### EXERCISE DIRECTIONS
Write out again, word for word, the lines below from the line that holds "Image resolution: width=1428" through the line that holds "Edit the TVA value field", omitting pictures.

(Dataset entries)
== Segment start ==

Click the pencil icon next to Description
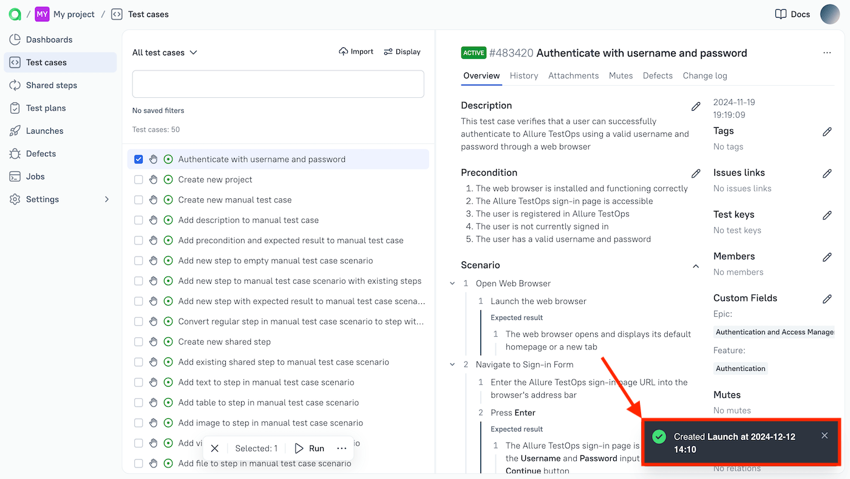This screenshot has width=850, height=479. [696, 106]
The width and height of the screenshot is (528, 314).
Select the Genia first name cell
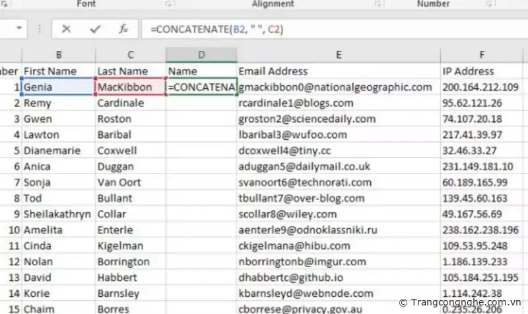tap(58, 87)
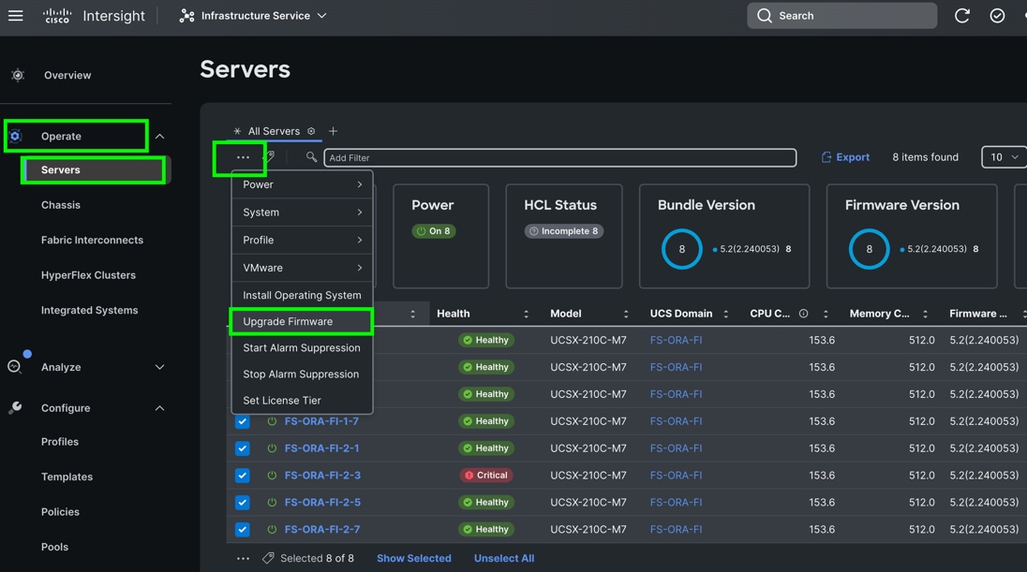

== Segment end ==
== Segment start ==

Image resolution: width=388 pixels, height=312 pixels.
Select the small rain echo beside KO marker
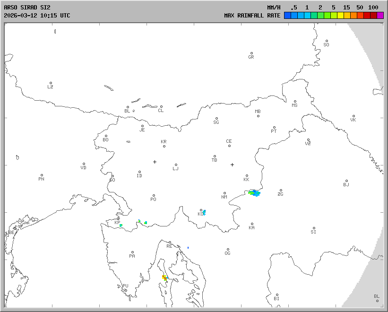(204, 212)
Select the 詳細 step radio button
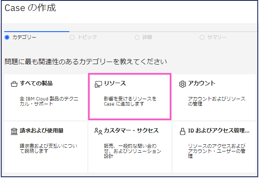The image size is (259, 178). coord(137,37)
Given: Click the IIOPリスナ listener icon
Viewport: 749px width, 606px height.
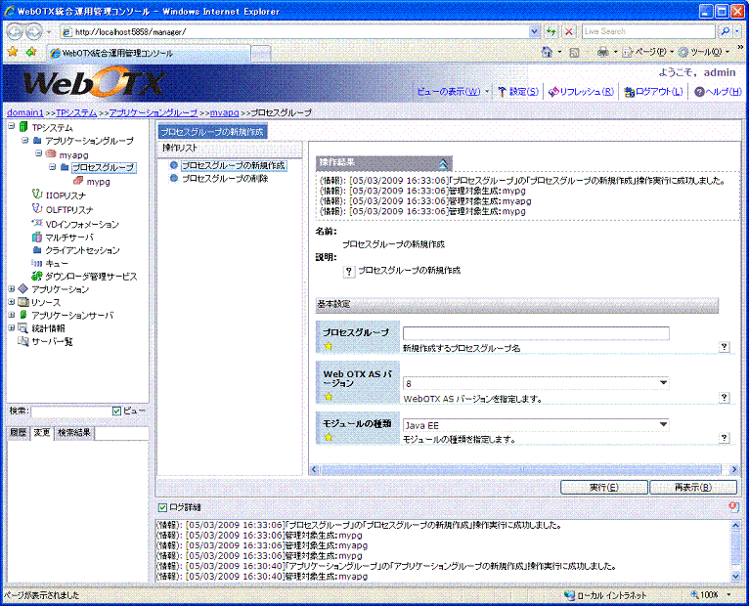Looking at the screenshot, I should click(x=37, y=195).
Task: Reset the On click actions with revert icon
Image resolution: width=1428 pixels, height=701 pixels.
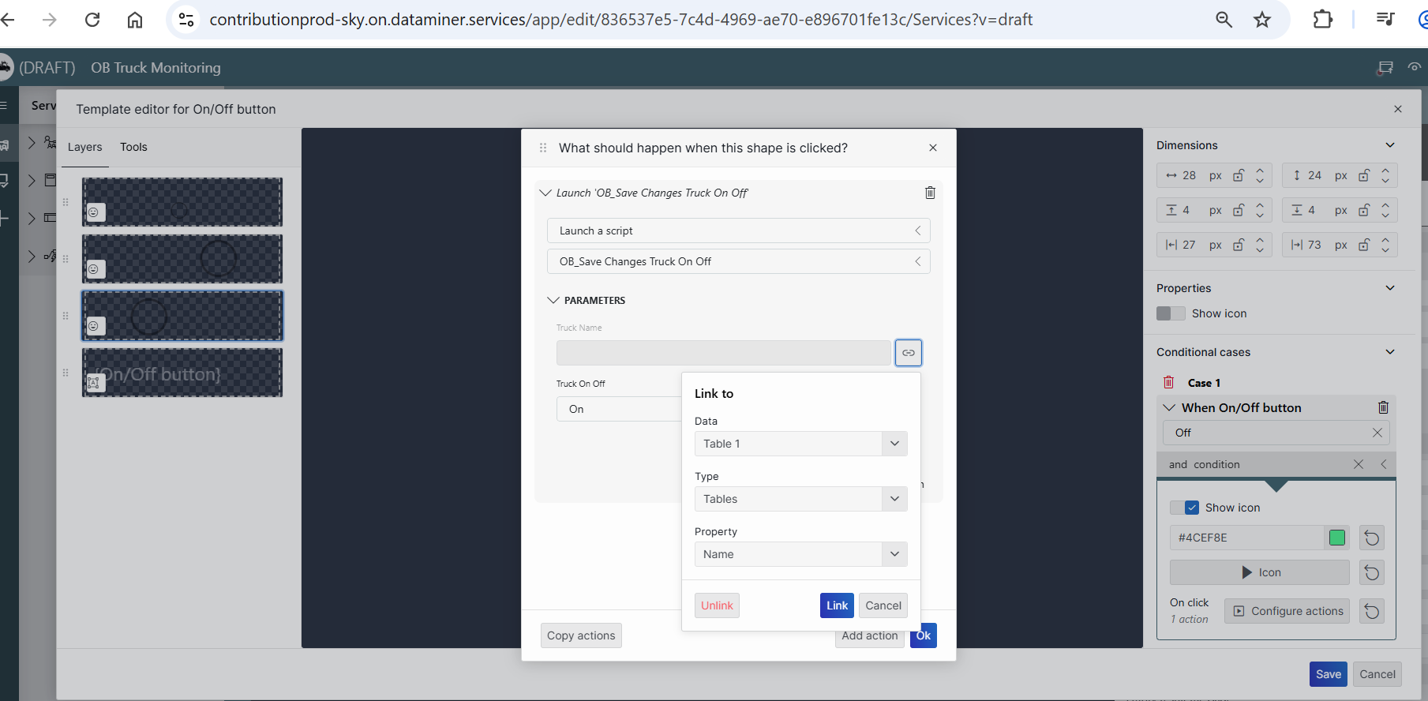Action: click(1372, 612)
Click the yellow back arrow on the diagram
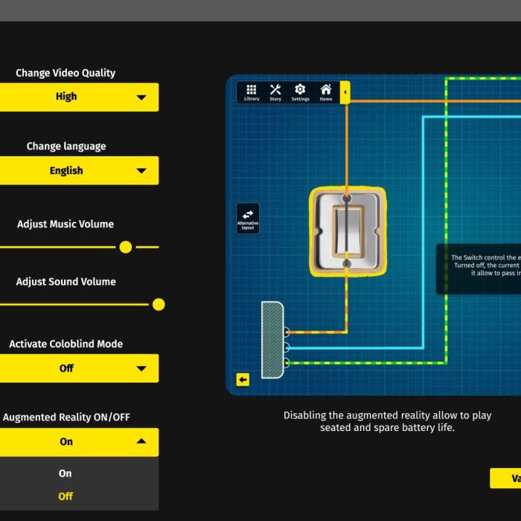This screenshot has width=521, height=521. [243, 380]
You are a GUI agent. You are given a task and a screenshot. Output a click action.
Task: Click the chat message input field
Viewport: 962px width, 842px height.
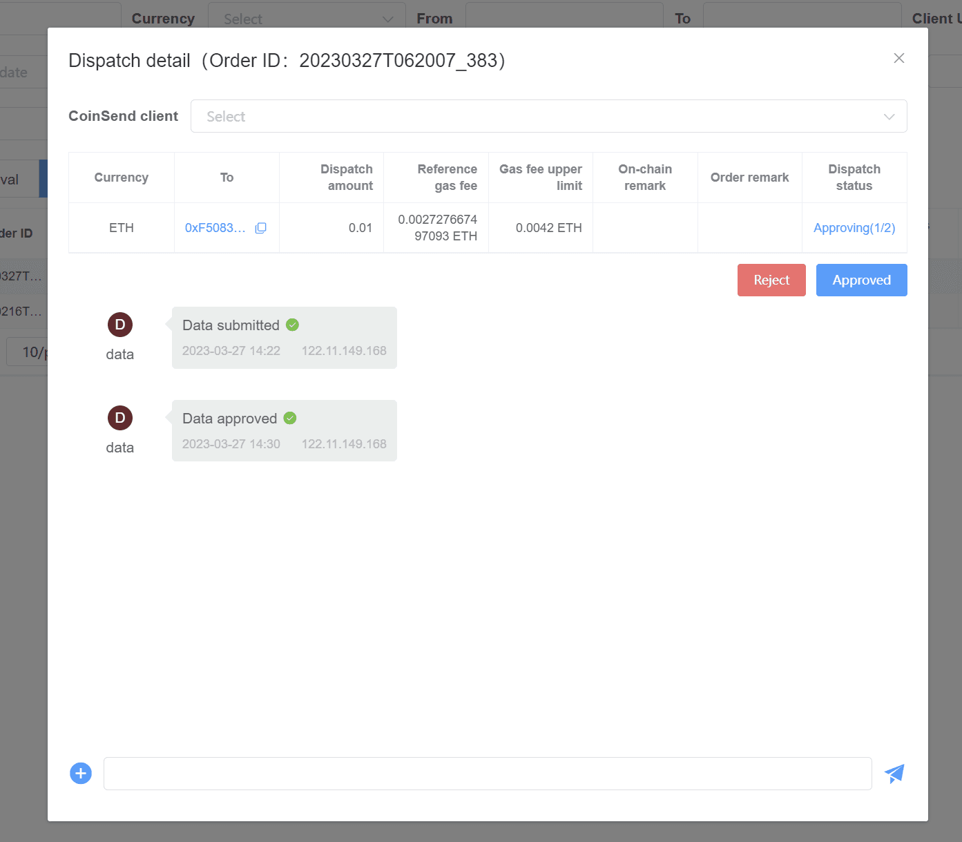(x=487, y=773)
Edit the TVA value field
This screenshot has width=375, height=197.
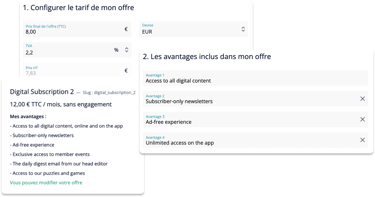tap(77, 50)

== Segment end ==
== Segment start ==

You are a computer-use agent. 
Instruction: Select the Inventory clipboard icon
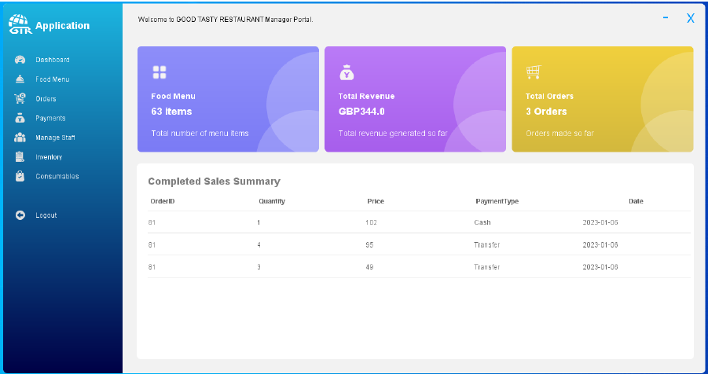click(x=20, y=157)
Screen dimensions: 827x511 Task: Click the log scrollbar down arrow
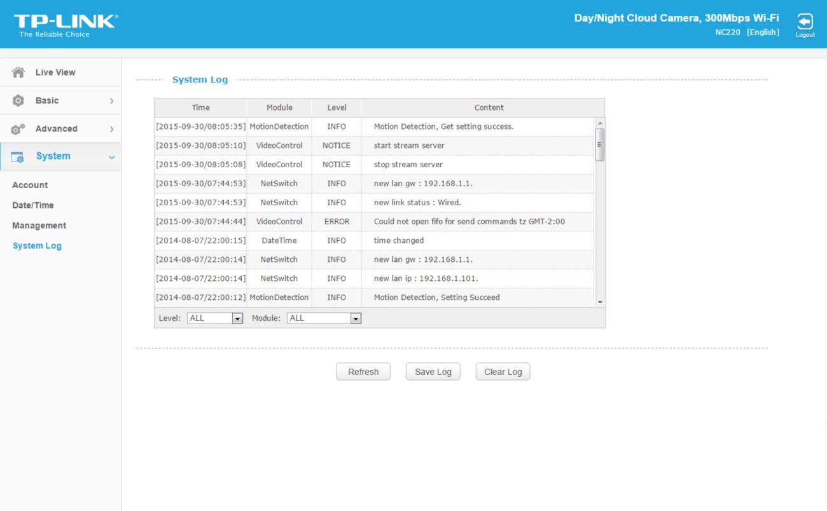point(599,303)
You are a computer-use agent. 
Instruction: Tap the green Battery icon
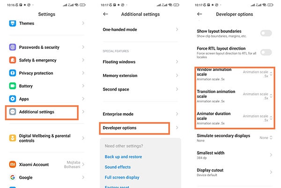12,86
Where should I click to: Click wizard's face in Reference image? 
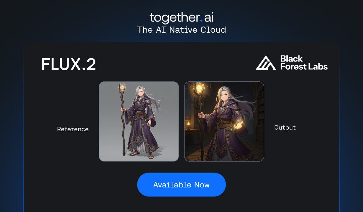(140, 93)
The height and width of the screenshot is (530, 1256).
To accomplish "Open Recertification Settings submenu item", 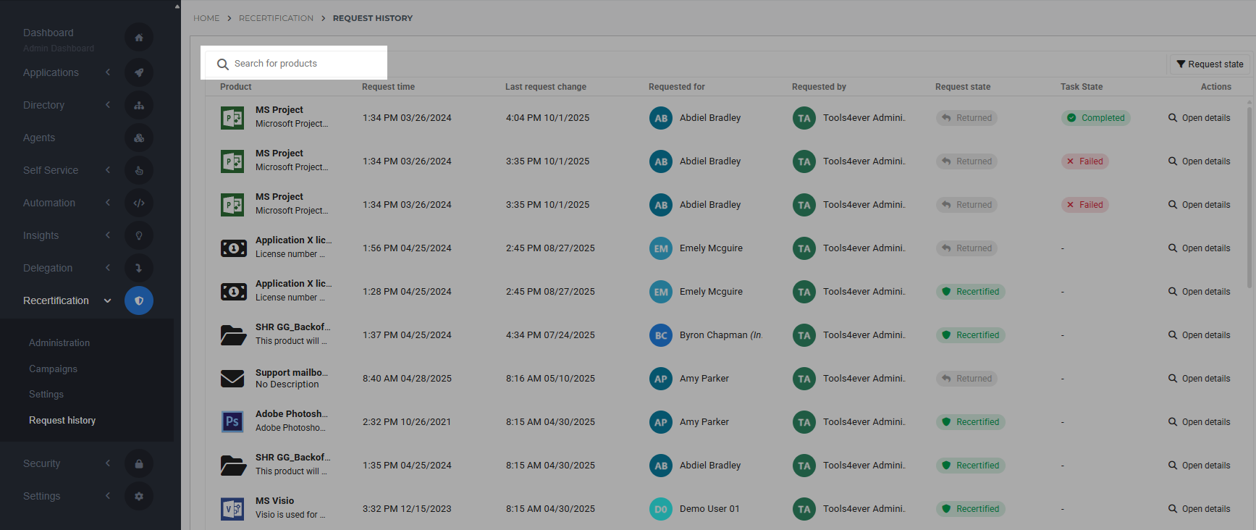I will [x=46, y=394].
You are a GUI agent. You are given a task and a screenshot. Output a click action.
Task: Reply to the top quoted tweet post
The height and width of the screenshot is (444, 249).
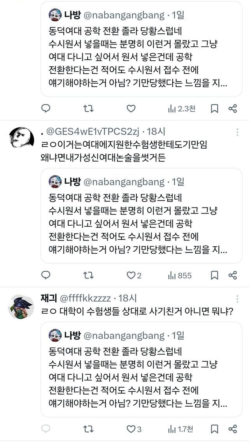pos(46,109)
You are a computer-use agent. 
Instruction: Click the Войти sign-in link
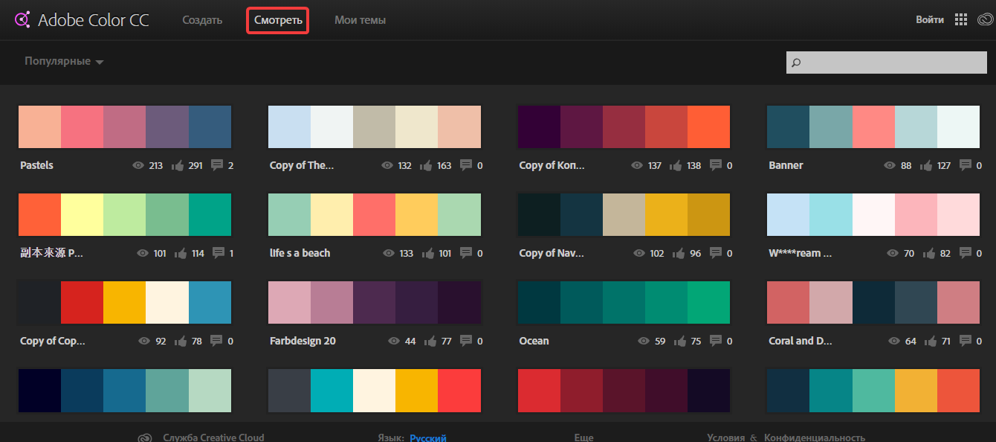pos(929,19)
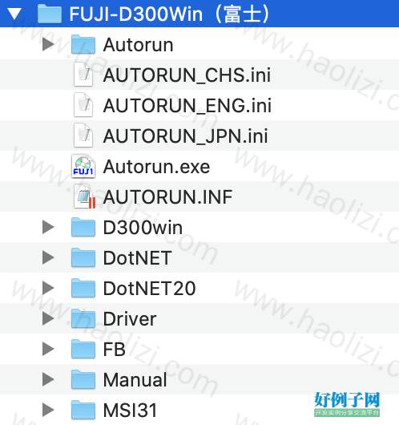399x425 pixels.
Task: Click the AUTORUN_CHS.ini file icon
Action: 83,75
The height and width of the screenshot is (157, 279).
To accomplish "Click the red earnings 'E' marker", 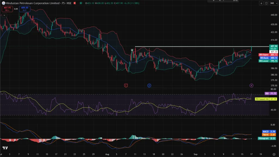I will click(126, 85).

== Segment end ==

### TASK SOLUTION
Image resolution: width=1428 pixels, height=701 pixels.
Action: click(1372, 612)
Click the yellow back arrow on the diagram
This screenshot has width=521, height=521. [243, 380]
You are a GUI agent. You are given a task and a screenshot. Output a click action.
Task: Click the chat message input field
Viewport: 962px width, 842px height.
(x=487, y=773)
Edit the TVA value field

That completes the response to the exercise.